Saving seeds is a means to an end, and a part of a whole.
Our Mission: Conserve the genetic resources of Oregon’s native plants for current and future generations
Storing seeds in conservation seed banks is a means to enhance the survival prospects of native plant species in the wild. Seed banks are most effective when employed as a part of a larger, integrated conservation community and society in which a wide range of approaches are employed. The irreplaceable foundation of comprehensive conservation is to manage, maintain and restore wild habitats where they occur, or "in situ." Seed banking is a type of "ex situ," or off-site plant conservation, with its own roles, values and limits.
The basic components of a complete ex situ plant conservation effort are: 1) to collect genetically representative samples, 2) to store or otherwise keep the samples alive and in good condition for extended periods of time, while at the same time learning to germinate and grow them, and when necessary, 3) to use the samples for reintroduction as founders to establish new or augment existing populations, or for other scientific investigations with the purpose of enhancing species survival in the wild.

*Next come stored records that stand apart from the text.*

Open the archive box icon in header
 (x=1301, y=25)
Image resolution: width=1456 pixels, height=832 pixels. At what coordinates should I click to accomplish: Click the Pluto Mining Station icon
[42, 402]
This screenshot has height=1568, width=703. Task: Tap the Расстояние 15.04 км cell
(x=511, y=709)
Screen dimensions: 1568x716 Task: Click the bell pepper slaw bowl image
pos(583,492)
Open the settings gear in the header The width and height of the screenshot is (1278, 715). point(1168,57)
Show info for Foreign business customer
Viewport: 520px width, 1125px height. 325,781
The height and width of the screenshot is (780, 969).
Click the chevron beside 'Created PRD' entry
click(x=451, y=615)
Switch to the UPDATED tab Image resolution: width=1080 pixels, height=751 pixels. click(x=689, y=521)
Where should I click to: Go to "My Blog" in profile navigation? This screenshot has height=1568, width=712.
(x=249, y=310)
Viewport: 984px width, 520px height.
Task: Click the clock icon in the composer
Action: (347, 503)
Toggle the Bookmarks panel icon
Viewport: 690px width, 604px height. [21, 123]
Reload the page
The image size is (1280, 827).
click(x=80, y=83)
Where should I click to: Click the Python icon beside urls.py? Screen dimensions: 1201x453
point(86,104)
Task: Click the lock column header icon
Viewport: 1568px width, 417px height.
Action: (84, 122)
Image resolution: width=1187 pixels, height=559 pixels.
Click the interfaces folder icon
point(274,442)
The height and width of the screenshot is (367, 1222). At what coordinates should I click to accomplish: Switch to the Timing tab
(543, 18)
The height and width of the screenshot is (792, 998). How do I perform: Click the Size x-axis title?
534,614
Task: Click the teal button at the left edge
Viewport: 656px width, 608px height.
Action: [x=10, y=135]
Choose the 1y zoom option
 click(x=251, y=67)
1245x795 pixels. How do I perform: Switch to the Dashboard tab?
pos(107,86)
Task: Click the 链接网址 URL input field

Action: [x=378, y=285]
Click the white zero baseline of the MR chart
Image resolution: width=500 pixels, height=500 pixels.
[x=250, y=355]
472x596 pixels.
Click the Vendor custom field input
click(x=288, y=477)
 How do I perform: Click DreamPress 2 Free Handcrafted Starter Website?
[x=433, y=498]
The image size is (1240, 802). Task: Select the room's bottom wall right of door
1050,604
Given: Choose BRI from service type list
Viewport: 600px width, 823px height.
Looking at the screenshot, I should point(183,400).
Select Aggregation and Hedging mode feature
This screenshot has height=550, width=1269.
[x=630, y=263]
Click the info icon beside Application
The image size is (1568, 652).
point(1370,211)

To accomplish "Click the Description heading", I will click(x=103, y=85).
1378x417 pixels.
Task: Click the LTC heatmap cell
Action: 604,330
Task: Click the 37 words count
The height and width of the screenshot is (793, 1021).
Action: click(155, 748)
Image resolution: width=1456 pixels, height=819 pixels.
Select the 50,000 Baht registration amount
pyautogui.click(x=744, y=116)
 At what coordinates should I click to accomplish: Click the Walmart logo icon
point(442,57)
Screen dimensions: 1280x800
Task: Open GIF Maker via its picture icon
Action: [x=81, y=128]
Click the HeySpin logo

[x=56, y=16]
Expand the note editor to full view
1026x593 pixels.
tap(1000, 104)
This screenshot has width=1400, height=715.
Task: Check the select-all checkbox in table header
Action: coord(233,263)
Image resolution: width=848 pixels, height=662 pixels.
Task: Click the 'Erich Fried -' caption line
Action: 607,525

We have been a program of Portland State University since 2011, but our work extends back over 35 years. In 1983, The Berry Botanic Garden established the first seed bank in the USA--and possibly the world--dedicated exclusively to rare and endangered plants. In 1985, the Seed Bank became a founding participating institution of the Center for Plant Conservation, which now consists of 40 independent botanical organizations across the USA.
The changing climate has created increasing uncertainty in the conditions that plants must exist within. Thus, we have begun also to collect seeds of plant species that are currently more common. These seeds can be used in the near term for ecological restoration, and in the long term serve as a hedge against uncertainty in how particular species and ecosystems will respond to global climate change.